Homme libre, pressé, excessif, sincère, Joseph Kessel, grand écrivain-reporter du début du 20ème siècle, a eu une existence qui s’est totalement confondue avec son œuvre littéraire. Pour interpréter un tel auteur haut en couleurs, Franck Desmedt s’imposait ! Dans ce même théâtre du Lucernaire, ce comédien avait endossé l’an dernier les traits de Romain Gary dans « La Promesse de l’Aube » et fut nommé aux Molières 2022. Il y a évidemment des similitudes entre ces deux auteurs : Kessel et Gary, tous deux originaires de Russie, de confession juive, ayant émigré à Nice pour suivre leur scolarité au Lycée Masséna. Derrière l’écriture de ces deux écrivains se cache une grande mélancolie à la manière des auteurs russes tels que Dostoïevski.
Pendant 1h10, Franck Desmedt nous fait parcourir les grandes étapes de la vie de celui qui se fit appeler Jef, ayant horreur du prénom de Joseph.

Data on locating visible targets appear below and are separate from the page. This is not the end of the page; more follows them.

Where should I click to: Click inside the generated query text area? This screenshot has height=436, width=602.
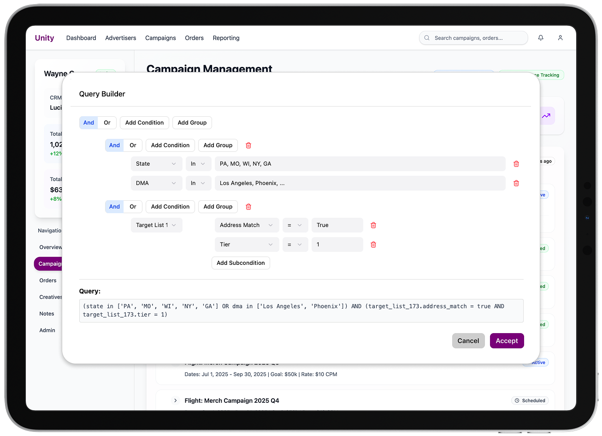(301, 311)
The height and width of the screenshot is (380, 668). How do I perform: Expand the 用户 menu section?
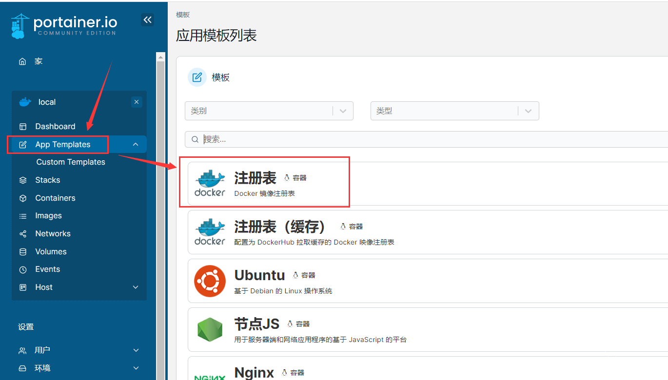pos(136,350)
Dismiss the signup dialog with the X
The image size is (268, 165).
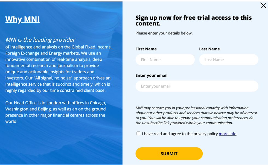pos(263,5)
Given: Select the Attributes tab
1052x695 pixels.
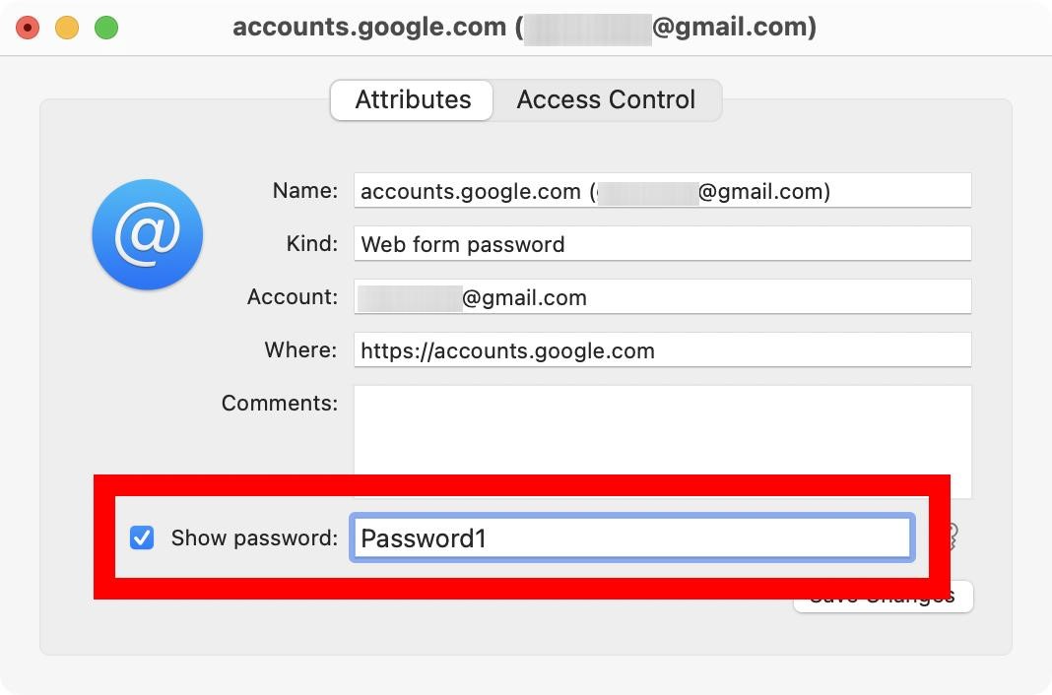Looking at the screenshot, I should click(x=412, y=99).
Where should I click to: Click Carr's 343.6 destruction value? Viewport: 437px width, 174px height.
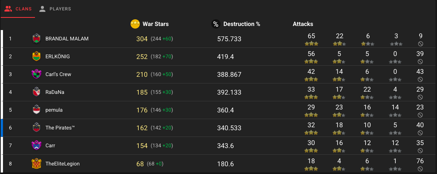(x=225, y=146)
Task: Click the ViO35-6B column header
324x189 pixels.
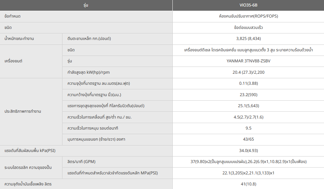Action: [248, 6]
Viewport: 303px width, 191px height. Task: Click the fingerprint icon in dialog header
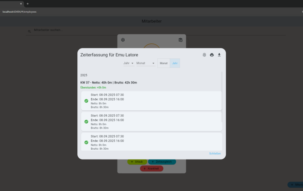204,55
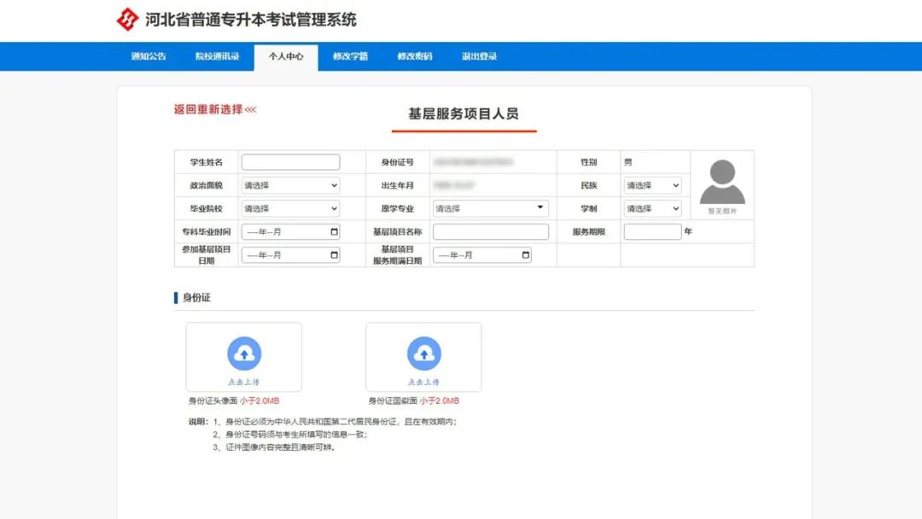
Task: Click the site logo next to the system title
Action: point(126,18)
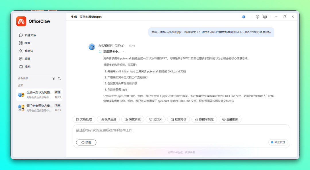This screenshot has width=310, height=170.
Task: Click the OfficeClaw logo
Action: tap(21, 21)
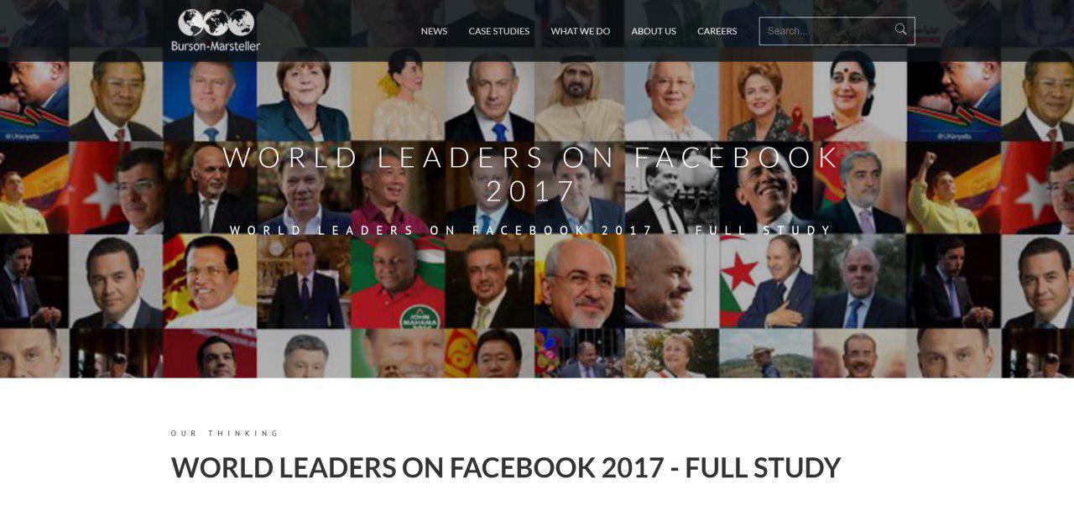The width and height of the screenshot is (1074, 526).
Task: Select the photo with Sri Lankan flag background
Action: click(210, 282)
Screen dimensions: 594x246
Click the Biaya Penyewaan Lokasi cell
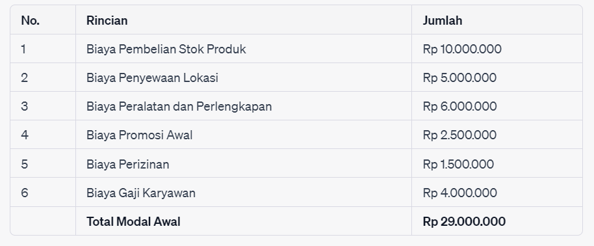pyautogui.click(x=244, y=77)
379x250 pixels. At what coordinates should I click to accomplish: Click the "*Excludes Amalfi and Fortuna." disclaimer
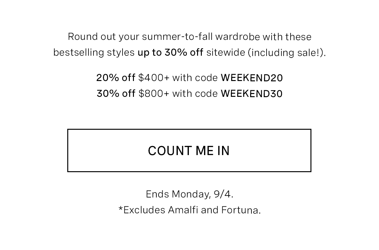[190, 210]
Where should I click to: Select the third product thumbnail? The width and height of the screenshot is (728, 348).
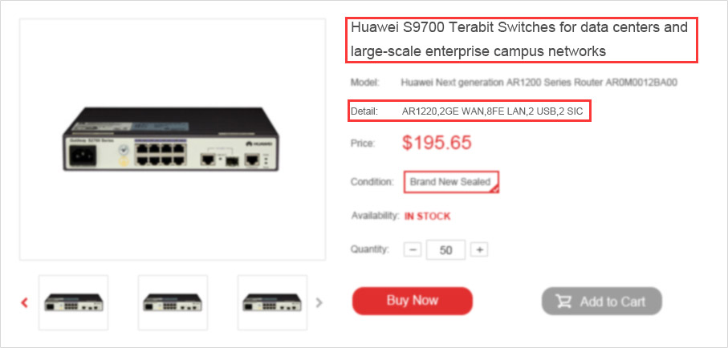tap(272, 302)
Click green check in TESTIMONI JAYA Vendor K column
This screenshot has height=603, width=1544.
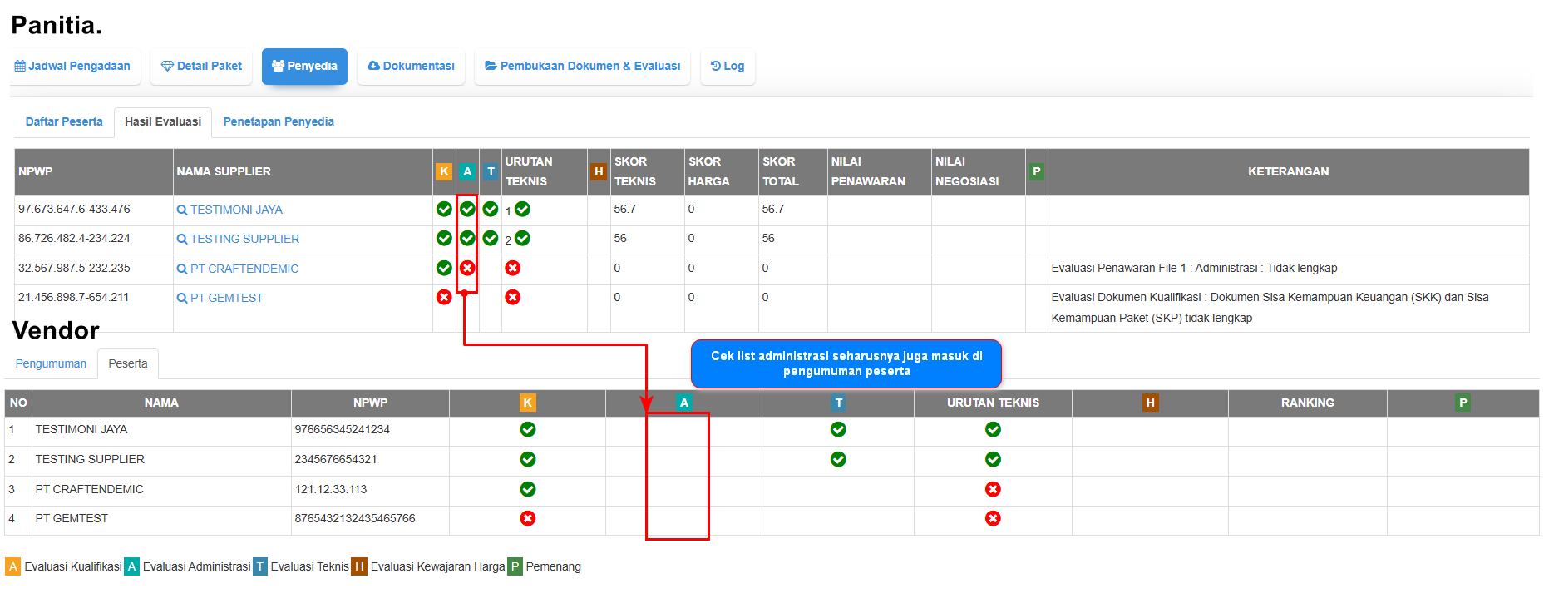527,429
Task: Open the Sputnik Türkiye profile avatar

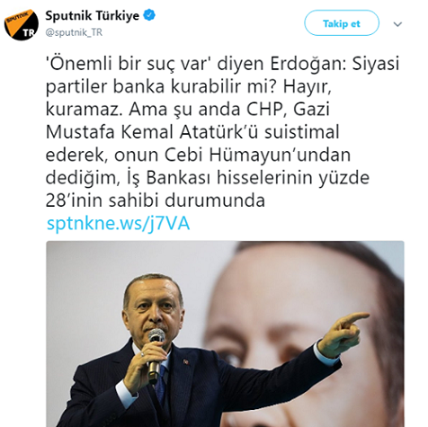Action: [x=22, y=24]
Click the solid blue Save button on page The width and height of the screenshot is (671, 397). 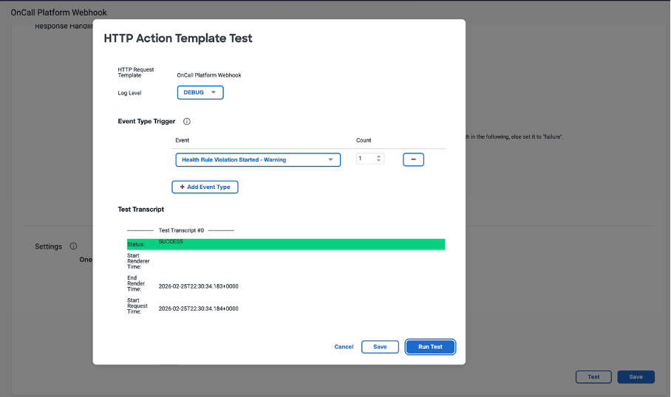coord(636,376)
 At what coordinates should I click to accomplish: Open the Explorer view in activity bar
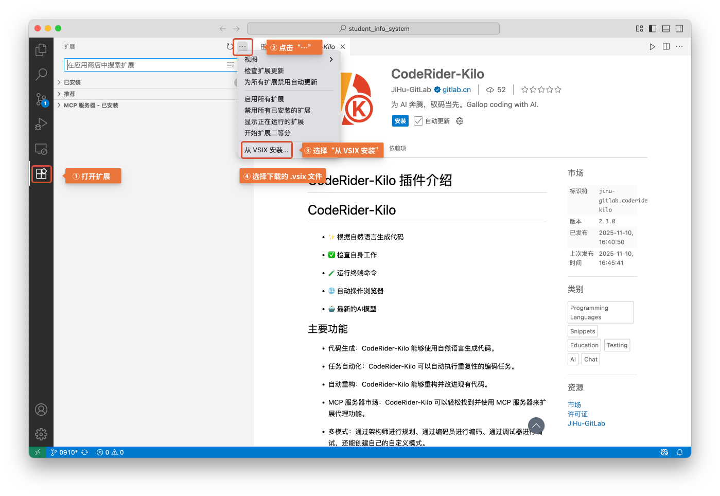tap(41, 50)
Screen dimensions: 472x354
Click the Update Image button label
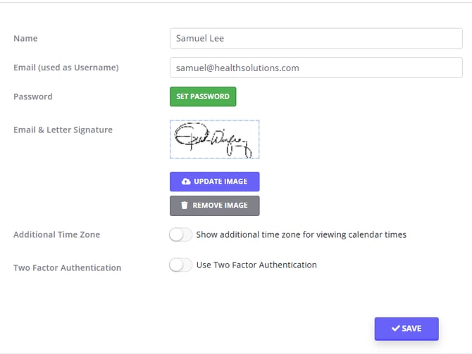(x=221, y=182)
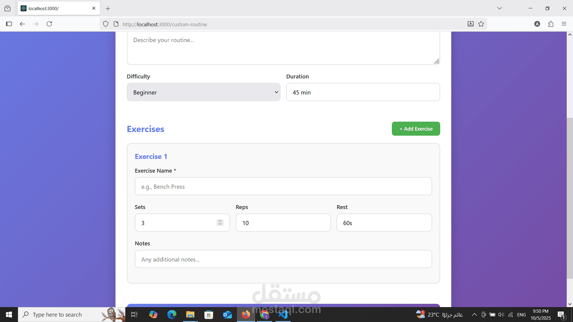This screenshot has width=573, height=322.
Task: Expand the list all tabs chevron
Action: point(499,8)
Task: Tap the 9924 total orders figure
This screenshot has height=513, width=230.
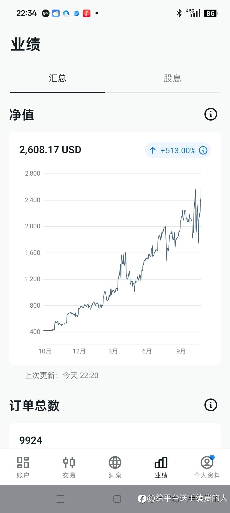Action: 31,440
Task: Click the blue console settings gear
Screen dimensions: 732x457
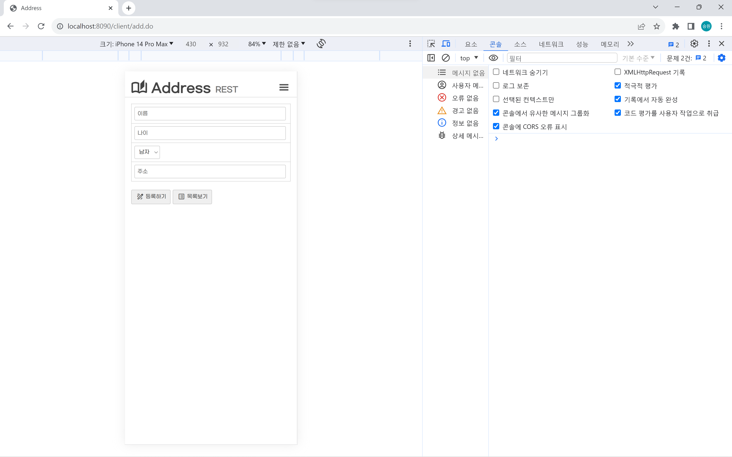Action: [x=721, y=58]
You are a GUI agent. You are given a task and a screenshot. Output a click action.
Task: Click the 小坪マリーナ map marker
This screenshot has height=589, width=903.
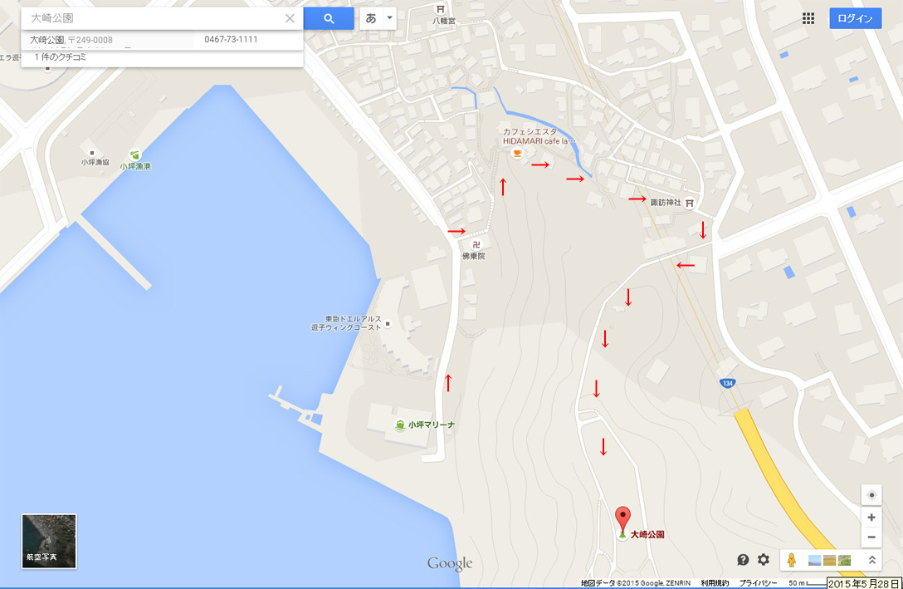(400, 425)
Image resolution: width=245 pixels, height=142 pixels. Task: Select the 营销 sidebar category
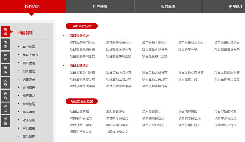[x=6, y=44]
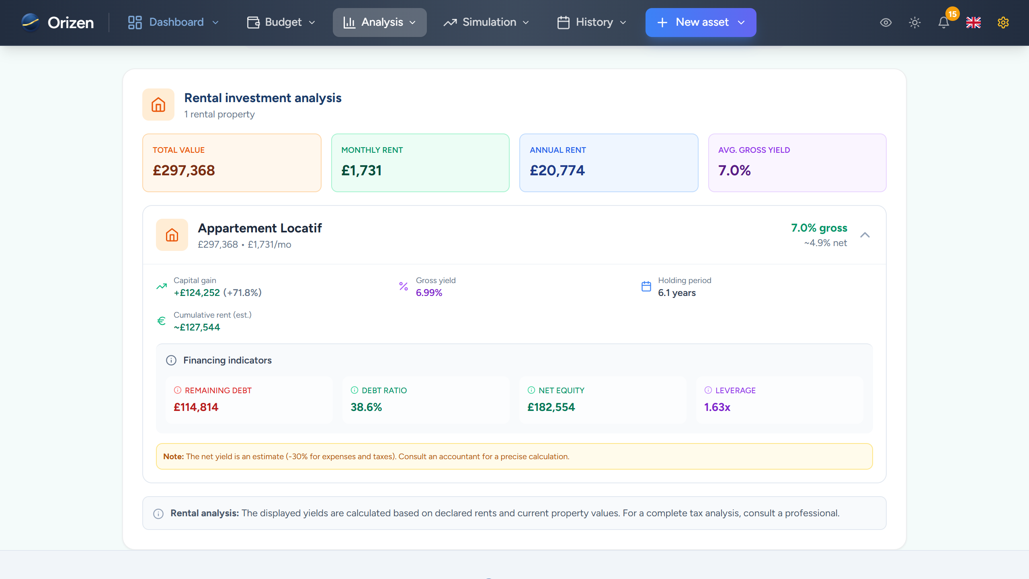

Né en Argentine, aîné d’une fratrie de trois garçons, il reçoit une éducation juive orthodoxe. La famille retourne peu de temps après dans l’Oural, leur pays d’origine : la Russie. Mais déjà une atmosphère de pogrom envahit la Russie. Les parents de Jef décident de partir s’installer en France, l’un des rares pays où tous les citoyens juifs et non juifs sont égaux. Nice, puis Paris, lycée Louis Legrand, licence de lettres. Kessel rêve de rentrer au conservatoire et de devenir comédien comme son frère, Lazard. Son cadet sera un comédien reconnu mais mettra fin à ses jours. Il n’a que 22 ans et vient d’être père d’un petit garçon qu’il ne connaîtra malheureusement pas : cet enfant illégitime deviendra un auteur célèbre, puisqu’il s’agit de Maurice Druon.
Les décès successifs de son frère Lazard en 1922 puis de sa femme Sandi en 1928 ont toujours laissé chez Kessel une plaie ouverte. Jef apparaît aux yeux du monde comme un homme à l’allure robuste, avenant, bourlingueur, aventurier, fêtard, grand amateur de femmes et d’alcool, une sorte de mythe vivant ! Une vie de héros d’aventures !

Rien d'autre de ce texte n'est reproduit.